Writing A Storage Plugin

Implement the methods above for your chosen storage medium. Note that the plug-in is resposible for any mapping from fileobj to a URI or path where the file exists. This leaves URI generation flexible however it must remain replicatable from the fileobj.

Currently a local storage plug-in exists which replicates all legacy behaviour of the eprints storage system prior to containing a seporate storage layer.

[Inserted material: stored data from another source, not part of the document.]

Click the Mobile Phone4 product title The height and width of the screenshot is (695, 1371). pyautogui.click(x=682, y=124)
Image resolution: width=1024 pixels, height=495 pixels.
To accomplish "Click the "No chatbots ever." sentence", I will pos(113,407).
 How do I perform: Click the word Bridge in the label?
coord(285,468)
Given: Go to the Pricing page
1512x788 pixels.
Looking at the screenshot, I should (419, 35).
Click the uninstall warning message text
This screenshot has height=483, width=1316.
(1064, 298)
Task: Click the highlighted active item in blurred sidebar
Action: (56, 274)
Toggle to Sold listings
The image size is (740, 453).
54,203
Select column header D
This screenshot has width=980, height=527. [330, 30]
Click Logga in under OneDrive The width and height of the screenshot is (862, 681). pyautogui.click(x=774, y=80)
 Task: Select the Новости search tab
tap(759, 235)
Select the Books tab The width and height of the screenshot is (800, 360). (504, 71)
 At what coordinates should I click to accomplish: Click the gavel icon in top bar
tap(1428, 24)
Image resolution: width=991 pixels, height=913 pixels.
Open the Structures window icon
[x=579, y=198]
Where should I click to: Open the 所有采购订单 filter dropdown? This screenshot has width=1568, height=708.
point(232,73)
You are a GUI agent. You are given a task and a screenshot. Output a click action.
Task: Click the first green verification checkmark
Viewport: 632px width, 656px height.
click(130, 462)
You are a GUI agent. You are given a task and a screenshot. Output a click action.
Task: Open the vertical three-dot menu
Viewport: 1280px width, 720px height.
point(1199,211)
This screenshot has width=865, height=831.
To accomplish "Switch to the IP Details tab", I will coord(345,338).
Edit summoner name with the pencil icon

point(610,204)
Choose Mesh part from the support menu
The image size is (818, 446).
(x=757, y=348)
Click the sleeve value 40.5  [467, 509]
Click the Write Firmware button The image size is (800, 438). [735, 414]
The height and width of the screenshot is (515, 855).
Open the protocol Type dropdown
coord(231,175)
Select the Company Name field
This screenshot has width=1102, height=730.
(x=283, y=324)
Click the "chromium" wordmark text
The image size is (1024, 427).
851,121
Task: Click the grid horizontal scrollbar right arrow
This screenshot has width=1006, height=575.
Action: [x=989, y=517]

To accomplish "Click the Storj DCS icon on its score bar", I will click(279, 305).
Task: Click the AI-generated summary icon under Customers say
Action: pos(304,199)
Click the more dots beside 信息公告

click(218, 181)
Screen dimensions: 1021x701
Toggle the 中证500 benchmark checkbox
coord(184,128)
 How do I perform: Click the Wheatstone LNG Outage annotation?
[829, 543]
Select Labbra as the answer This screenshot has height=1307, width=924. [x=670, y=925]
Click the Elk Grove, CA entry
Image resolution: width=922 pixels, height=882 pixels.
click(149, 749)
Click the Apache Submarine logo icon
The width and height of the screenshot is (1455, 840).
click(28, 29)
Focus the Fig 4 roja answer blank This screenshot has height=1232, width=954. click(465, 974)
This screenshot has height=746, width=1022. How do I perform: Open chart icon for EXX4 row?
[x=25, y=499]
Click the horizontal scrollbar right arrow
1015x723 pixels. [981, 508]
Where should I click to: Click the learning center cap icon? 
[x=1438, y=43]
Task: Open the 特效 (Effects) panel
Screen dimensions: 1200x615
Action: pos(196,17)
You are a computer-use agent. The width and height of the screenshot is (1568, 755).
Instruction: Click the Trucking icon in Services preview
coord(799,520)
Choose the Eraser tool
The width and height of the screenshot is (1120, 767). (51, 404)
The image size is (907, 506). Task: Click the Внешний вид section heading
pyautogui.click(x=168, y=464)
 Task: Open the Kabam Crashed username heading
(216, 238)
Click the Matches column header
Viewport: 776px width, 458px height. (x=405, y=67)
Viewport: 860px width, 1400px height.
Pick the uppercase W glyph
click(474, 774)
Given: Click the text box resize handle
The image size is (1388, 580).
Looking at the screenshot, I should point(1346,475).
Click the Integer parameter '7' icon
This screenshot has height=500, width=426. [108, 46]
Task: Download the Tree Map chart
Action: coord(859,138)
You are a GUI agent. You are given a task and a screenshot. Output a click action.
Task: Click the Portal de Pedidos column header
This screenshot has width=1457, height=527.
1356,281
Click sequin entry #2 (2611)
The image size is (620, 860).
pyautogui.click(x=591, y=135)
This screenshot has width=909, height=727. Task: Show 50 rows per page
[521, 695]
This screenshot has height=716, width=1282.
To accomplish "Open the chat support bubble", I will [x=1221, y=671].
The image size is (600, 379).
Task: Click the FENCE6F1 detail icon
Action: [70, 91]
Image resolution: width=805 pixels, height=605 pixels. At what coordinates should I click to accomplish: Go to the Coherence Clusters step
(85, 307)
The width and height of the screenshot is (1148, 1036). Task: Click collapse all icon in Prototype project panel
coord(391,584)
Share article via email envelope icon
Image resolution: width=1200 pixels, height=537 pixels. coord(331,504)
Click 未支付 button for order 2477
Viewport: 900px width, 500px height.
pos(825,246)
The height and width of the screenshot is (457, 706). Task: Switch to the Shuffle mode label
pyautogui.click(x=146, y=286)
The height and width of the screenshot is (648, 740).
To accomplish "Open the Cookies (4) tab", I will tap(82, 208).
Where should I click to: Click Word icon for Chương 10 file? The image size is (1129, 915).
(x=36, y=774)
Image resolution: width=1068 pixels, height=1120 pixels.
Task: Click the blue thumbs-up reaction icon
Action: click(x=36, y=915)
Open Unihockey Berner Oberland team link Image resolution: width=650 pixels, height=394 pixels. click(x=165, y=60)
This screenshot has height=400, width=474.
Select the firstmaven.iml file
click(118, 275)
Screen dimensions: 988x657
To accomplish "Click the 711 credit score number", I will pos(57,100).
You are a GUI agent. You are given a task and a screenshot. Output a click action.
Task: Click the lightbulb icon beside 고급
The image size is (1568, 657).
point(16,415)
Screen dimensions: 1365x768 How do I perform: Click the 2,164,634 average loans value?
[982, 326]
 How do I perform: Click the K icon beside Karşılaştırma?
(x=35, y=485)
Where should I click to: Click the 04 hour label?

As a quick guide to writing a storage plug-in the following provides a template:

  Package EPrints::Plugin::Storage::NAME;
    
  use URI;
  use URI::Escape;
 
  use EPrints::Plugin::Storage;
 
  @ISA = ( "EPrints::Plugin::Storage" );
 
  use strict;
   
  sub new
  {
       my( $class, %params ) = @_;
  
       my $self = $class->SUPER::new( %params );
 
       $self->{name} = "NAME Storage Plugin";
  
       return $self;
  }
 
  sub store
  {
       my( $self, $fileobj, $fh ) = @_;
       
       ...
  
       return $success;
  }
  
  sub retrieve
  {
       my( $self, $fileobj, $revision ) = @_;
   
       ...
 
       return $in_file_handle;                        
  }
  
  sub delete
  {
       my( $self, $fileobj, $revision ) = @_;
       
       ...
  
       return $success;
  }        
 
  sub get_size
  {
       my( $self, $fileobj, $revision ) = @_;
       
       ...
  
       return $size;
  }        
  
  # Optional methods
  
  # get_local_copy() is provided by Storage::Plugin so does
  # not have to be implemented. If the file is stored
  # locally it may be more efficient to return it's filename
  # here rather than copying to a temporary file.
  
  sub get_local_copy
  {
       my( $self, $fileobj, $revision ) = @_;
       
       ...
       
       return $filename;
  }
  
  # (get_revisions is yet to be finalised)
  
  sub get_revisions
  {
       my( $self, $fileobj ) = @_;
       
       ...
  
       return @revisions;
  }